After almost a year and a half of pandemic-induced lockdown cycles and travel restrictions in large swaths over the globe, studies unanimously show that people are raring to travel again.
But as national borders in Asia Pacific (APAC) remain closed and Europe gears up for reopening to tourists beyond the continent, experts predict stiff competition among the two traditionally popular international leisure destinations going into 2022.
“The demand [to travel] has never been so high,” says Olivier Henry-Biabaud, CEO of TCI Research, whose recent study measured traveller sentiment towards destinations as well as the reputation of countries in the context of travel and tourism, based on social conversations online. “As soon as people want to travel, as soon as it will be possible again, they will.”
Speaking at a recent webinar organised by PATA on May 18, Henry-Biabaud explained that travel planning and decision-making could boil down to which countries are open to international tourists, and which destinations are trusted and viewed favourably by travellers, as reflected in the sentiment index.
The group’s research showed that early in the year, new Covid-19 variants, including one coming out of the UK, had caused concerns among international travellers, as reflected in a dip in sentiment towards Europe as a destination.
But by April, confidence in Europe and the US, both of which had implemented vaccination programmes, had restored.

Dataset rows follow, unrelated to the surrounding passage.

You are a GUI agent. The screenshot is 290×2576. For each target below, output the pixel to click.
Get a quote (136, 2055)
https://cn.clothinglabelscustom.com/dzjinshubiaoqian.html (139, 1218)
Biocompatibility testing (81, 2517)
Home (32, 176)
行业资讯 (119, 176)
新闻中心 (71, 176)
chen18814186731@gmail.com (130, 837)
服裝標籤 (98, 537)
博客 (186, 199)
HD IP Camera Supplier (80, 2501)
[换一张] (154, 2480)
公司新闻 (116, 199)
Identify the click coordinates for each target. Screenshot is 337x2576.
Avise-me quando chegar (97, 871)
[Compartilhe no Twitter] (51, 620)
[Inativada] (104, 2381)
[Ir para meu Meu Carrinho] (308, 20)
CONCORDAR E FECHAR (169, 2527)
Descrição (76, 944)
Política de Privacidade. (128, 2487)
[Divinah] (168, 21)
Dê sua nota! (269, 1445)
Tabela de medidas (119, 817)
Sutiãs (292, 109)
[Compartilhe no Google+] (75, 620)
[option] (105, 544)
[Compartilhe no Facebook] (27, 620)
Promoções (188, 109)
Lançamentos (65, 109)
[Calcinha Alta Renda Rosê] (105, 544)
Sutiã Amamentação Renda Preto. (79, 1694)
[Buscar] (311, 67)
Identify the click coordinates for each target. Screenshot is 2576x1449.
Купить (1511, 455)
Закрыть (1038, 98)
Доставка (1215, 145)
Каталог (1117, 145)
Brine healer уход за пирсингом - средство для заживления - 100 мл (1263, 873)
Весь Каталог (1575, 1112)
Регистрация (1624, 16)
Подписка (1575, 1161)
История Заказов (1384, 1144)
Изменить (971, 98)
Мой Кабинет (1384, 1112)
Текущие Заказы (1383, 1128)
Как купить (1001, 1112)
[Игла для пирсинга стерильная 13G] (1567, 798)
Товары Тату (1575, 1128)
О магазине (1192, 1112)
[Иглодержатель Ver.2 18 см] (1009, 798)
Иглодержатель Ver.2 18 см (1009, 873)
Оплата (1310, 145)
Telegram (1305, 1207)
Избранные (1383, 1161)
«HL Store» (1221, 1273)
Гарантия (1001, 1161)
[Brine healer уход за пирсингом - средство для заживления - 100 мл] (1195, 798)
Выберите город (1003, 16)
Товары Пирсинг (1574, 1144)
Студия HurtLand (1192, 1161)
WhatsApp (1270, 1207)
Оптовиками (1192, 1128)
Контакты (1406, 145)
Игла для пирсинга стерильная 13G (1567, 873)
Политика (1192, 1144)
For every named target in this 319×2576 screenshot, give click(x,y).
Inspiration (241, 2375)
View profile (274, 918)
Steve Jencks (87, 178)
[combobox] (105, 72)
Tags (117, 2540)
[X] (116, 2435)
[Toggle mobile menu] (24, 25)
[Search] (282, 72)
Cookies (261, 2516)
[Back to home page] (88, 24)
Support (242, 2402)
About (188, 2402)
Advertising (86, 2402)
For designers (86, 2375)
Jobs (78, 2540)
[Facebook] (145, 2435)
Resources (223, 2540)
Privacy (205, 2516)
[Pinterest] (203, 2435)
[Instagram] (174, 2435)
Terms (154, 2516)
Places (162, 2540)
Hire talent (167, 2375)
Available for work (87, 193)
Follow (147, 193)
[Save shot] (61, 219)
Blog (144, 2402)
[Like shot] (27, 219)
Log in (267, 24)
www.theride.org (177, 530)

Meanwhile, the sentiment towards Asia, while remaining largely positive, had been eroded by concerns over fresh outbreaks and new Covid-19 variants.
Ultimately, where international travellers choose to go will all depend on which countries are open to visitors and which destinations offer straightforward, clear and stable entry and exit rules. “They want to make sure that if they go, they will be able to come back and not quarantine and that rules are not going to change,” said Henry-Biabaud.
In this regard, Europe may prove to be more competitive than APAC as a whole — where recovery is expected to be uneven, depending on how each country contains the virus and implements vaccination programmes, among other factors — including among Asian markets.
“When we asked Chinese [tourists] where they want to travel this year, we have Europe still very top of mind,” says Henry-Biabaud. “As soon as ‘sanitary passports’ to Europe are made available to Chinese tourists, it is possible that they would choose Europe over some places in Asia simply because of the clarity of travel rules.”
Concerns about Covid-19 still dominate a third of online conversations about Asia, still, interest in APAC remains high from Europe and in the US, thanks mainly to a reputation for beautiful beaches and affordability of travel, particularly in some Asian island destinations.
These could translate to a high favourability in the longer term, especially in the wake of a pandemic that has made a profound negative economic impact globally. “About half of consumers today say they are in uncertain situations in terms of spending power,” Henry-Biabaud explains.
Among the APAC countries that enjoyed a favourable e-reputation in the past six months are those well regarded for their islands and beaches, including the Maldives, Sri Lanka, the Philippines and Thailand, as well as countries with a reputation for having successfully managed the Covid-19 crisis, such as Vietnam.